16.1 Technology Overview
This data center architecture leverages a typical modular separation of components. Starting with compute, Rainpole.com’s design provides multiple Cisco Unified Computing System (UCS) chassis connected to a redundant pair of 6296UP Fabric Interconnect devices. Each blade in the UCS chassis represents a separate ESXi 6 host that is used to deploy multiple virtual machines. The virtual networking is provided by a single vSphere Distributed Switch at each physical location.
Each 6296UP Fabric Interconnect device is connected through a port channel to a pair of Nexus 7710 devices, representing a collapsed data center core and aggregation layer.

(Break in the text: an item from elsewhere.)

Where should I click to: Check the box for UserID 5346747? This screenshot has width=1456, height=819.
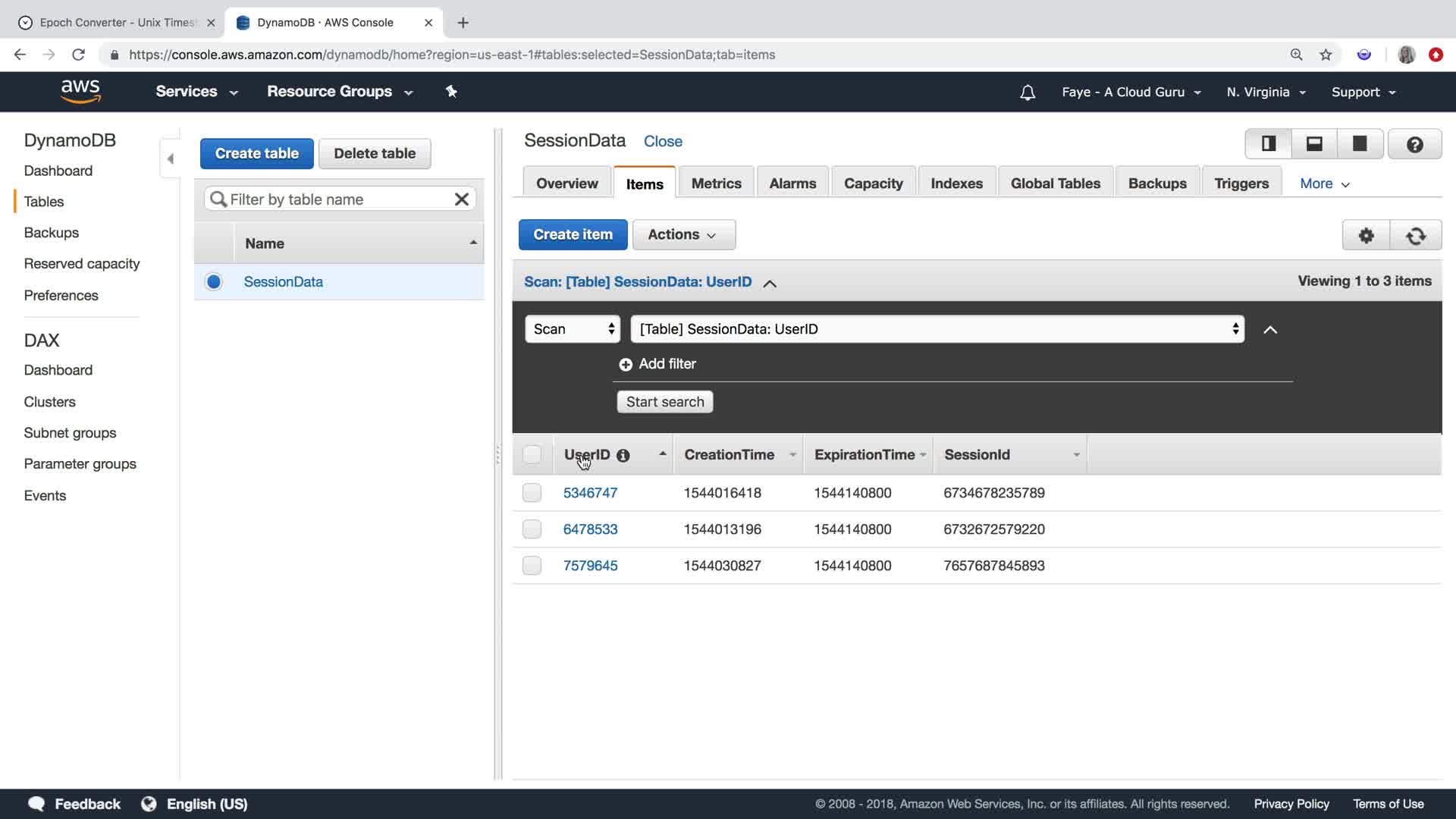(x=532, y=493)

The pair of Nexus 7710s are then connected to the data center WAN edge to provide access to the Layer 3 core of the network (this is a WAN enterprise core offered by the same VMware Cloud Provider). The Layer 3 core of the network is where the end user and client connections accessing the specific data center services and applications originate. The F5 Global Traffic Manager (GTM) devices are directly connected to the WAN edge devices.
In this design, the two data center sites are separated by 200 km and are connected through highly available, protected point-to-point DWDM circuits. As outlined previously, this represents a typical design scenario for a two data center solution.
The data center interconnect solution presents various components functioning alongside each other. The various technologies employed that are required to be considered for the implementation of the solution include, but are not limited to, the following:
• LAN extension – Given the availability of point-to-point circuits between the two sites and the hardware chosen for Rainpole.com’s design, two different options for LAN extension technologies have been considered. The first solution leverages the Cisco virtual PortChannel (Cisco vPC) capabilities of Nexus 7710 devices to establish an end-to-end port channel between the Nexus 7710 pairs deployed in each data center. The second introduces Overlay Transport Virtualization (OTV), a Cisco LAN extension technology, deployed across DWDM.
• Routing – The data center interconnect connection between sites is to be used for both sending LAN extension traffic and for routed communications between subnets that are not stretched. As outlined in Section 10,
Deploying Stretched VLANs/LAN Extensions, satisfying this requirement has design implications that depend on the specific LAN extension technology deployed.
• Workload mobility – Workload mobility is the core functionality discussed in this document. Live migration leveraging VMware long distance vSphere vMotion is the solution validated in this context.
• Storage and compute elasticity – Migrating workloads between sites brings challenges in terms of how these workloads impact the storage and compute solution. If this solution is aimed at facilitating disaster avoidance, sufficient compute, network, and storage resources must be available at both the on-premises and remote VMware Cloud Provider Program hosting partner’s data centers.